Hollies are dioecious meaning that female and male flowers occur on separate plants. For good berry production, be sure a male is growing nearby. You can read about many more outstanding hollies at www.finegardening.com/plants/articles/evergreen-hollies.aspx
I am particularly fond of the beautiful Tea Oil Camellia, C. oleifera, which is hardier than most camellias, surviving temperatures as low as - 9 degrees. The Tea Oil Camellia is quite vigorous and can reach 12 – 15’ in height and width and glossy dark green leaves and stunning cinnamon colored bark. It blooms for several months through fall, often continuing into December of January, and of often completely covered with single white flowers. Dr. Ackermann of the National Arboretum crossed the hardy Tea Oil Camellia with more tender camellias and has introduced a number of hardy hybrids that are well suited for our area. ‘Winter Star’ is a vigorous hybrid with large, pink flowers in early fall, ‘Snow Flurry’ has double white flowers and a spreading habit, and ‘Winter Interlude’ has an upright habit and soft pink-lavender flowers. All are available at local garden centers. Camellias prefer moisture retentive, acidic soils with excellent drainage. This is best accomplished by planting on a slope and adding copious amounts of compost, leaf mold, or even pine bark. Asian Valley at the National Arboretum boasts the best collection of hardy camellias in the area along with the stunning Camellia oleifera, known as ‘Lu Shan Snow’. Green Spring Park also has an excellent collection. Learn more about these lovely evergreens at: www.usna.usda.gov/Gardens/faqs/Camellia.html
Many gardens in Lake Barcroft flaunt massive old rhododendrons that are covered in voluptuous trusses of flowers in May and June. If you are willing to loosen and amend our ubiquitous clay soil with pine bark and compost, there are several species and cultivars that do well here. The native Rosebay Rhododendron, Rhododendron maximum, grows up to 15’ high or more. Hundreds of these majestic shrubs completely cover steep hillsides above streams in our mountains and create a sensation when they bloom in mid June. Another excellent species hails from Asia. Fortune’s Rhododendron, R. fortunei, has handsome, paddle shaped leaves and large trusses of surprisingly fragrant, lavender flowers in May. Large old shrubs can be seen under the tall oaks in the Dogwood Collection at the National Arboretum.
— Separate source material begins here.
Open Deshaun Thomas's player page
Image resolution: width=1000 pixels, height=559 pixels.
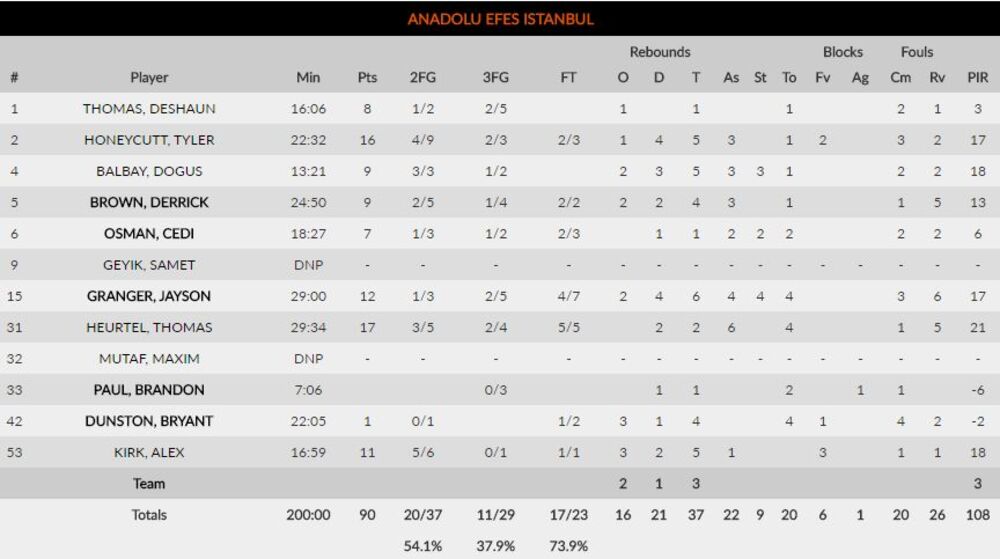pos(149,109)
Fortune’s Rhododendron is the parent of a group of outstanding hybrids often referred to as the Dexter hybrid rhododendrons after their breeder. ‘Caroline’, ‘Janet Blair’, and ‘Scintillation’ are are among the best rhododendrons for our area and are resistant to phythopthera root rot which can plague rhododendrons grown in heavy clay soils. Rhododendrons need afternoon shade and moisture retentive but well drained, acidic soils. The American Rhododendron Society website, Potomac Chapter, has excellent photos and more recommendations for rhododendrons that perform well in our area at: www.arspvc.org
If amending your heavy clay soils sounds like too much trouble and you just want a quick, bullet-proof , evergreen screen, try one of the cherry laurels. The upright Skip Laurels, although not as dazzling as hollies, camellias, and rhododendrons, are tough and adaptable. They grow quickly, have lustrous dark green foliage and tolerate shade and heavy clay soils. There are two forms available in the trade, but the “west coast” form with serrate leaves, grows much faster and can reach 5’ or more in just a few years. The Leatherleaf Viburnum is another tough shrub that needs some shade to do its best. It has large, corrugated, dark green leaves and can reach 10 – 15’ in height and width in a few years time. It flaunts large creamy white flowers in May which then ripen into red and then black fruit in fall. It‘s bold foliage makes it a perfect backdrop for fine textured plants like azaleas in a shady garden.